The basic idea of replacing dependencies in OOP language is to add some level of indirection using polymorphism. The simplest way I can think of how to do it is to force all “evil” dependencies go through some class with methods which you can override. So in production mode application will use all the dependencies as it did before, and for testing or development mode you will be able to override methods on this class to do whatever you want without using real code. This idea is somewhat similar to “Skin and wrap the API” and “Responsibility-Based Extraction” described in the Working Effectively with Legacy Code book by Mike Feathers. The difference as I see it is that adding “dependency redirection facade” is faster and more dirty move which can help to extinguish evil dependencies with minimum efforts. Probably, the next move after “dependency redirection facade” should be one of those Mike Feathers suggests. Here is a contrived example:

public class User {
    public void refreshColumn() {
        String update = DataProcessor.getInstance().retrieveUpdate();
        List<Data> dataList = DBUtils.getData();
        for (Data data : dataList) {
            Data updatedData = DataProcessor.getInstance().applyUpdate(data, update);
            // ...
        }
        // some useful code
    }
}

In thisIn this example DataProcessor obtains an update which is then applied to the data coming from some database with the help of the DBUtils class. DataProcessor here is a singleton and DBUtils can be any kind of class, the only thing that matters is that it has static method getData() which is invoked by user code. The first step to get rid of evil dependencies is to move all these calls into a separate class:

public class RedirectionFacade ...
    public List<Data> getData() {
        return DBUtils.getData();
    }

    public String retrieveUpdate() {
        return DataProcessor.getInstance().retrieveUpdate();
    }

    public Data applyUpdate(final Data data, final String update) {
        return DataProcessor.getInstance().applyUpdate(data, update);
    }
Then we should make it possible to subclass RedirectionFacade and use it subclass instance instead of RedirectinFacade without any changes in user code. It can be done like this:
public class RedirectionFacade ...
    private static RedirectionFacade instance = new RedirectionFacade();

    public static void setInstance(final RedirectionFacade instance) {
        RedirectionFacade.instance = instance;
    }

    public static RedirectionFacade getInstance() {
        return instance;
    }

Here RedirectionFacade is a kind of singleton with a setter (it makes it not a singleton, though) or it may be it's better to think of getInstance() as a factory method which returns whatever we put in with setInstance().

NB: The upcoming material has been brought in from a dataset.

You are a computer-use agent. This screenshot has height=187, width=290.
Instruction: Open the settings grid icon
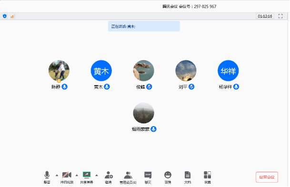tap(207, 177)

After the above changes user code will work as it did before and will look like this:

public class User {
    public void refreshColumn() {
        String update = RedirectionFacade.getInstance().retrieveUpdate();
        List<Data> dataList = RedirectionFacade.getInstance().getData();
        for (Data data : dataList) {
            Data updatedData = RedirectionFacade.getInstance().applyUpdate(data, update);
            // ...
        }
        // some useful code
    }
}
The benefit of all the above is that now it's possible to subclass RedirectionFacade and put whatever implementation we want. For example to instantiate User class without evil dependencies we can create implementation of RedirectionFacade like this:
public class DummyRedirectionFacade extends RedirectionFacade {
    @Override public List<Data> getData() {
        return new ArrayList<Data>();
    }

    @Override public String retrieveUpdate() {
        return "";
    }

    @Override public Data applyUpdate(final Data data, final String update) {
        return data;
    }
}
And a testcase for the User class might look like this:
public class UserTest {
    @Test
    public void testUserShouldRefreshColumn() {
        // setup
        RedirectionFacade.setInstance(new DummyRedirectionFacade());
        final User user = new User();
        // exercise
        user.refreshColumn();
        // verify
        // ...
    }
}

The pros of the above approach is that:

  • it is the simplest approach so it can be applied pretty fast;
  • works for sure even for static methods.

The cons of the above approach is that:

  • can get messy with lots of dependencies;
  • requires a lot of simple changes in user code (shouldn't be a big deal if your team is doing TDD).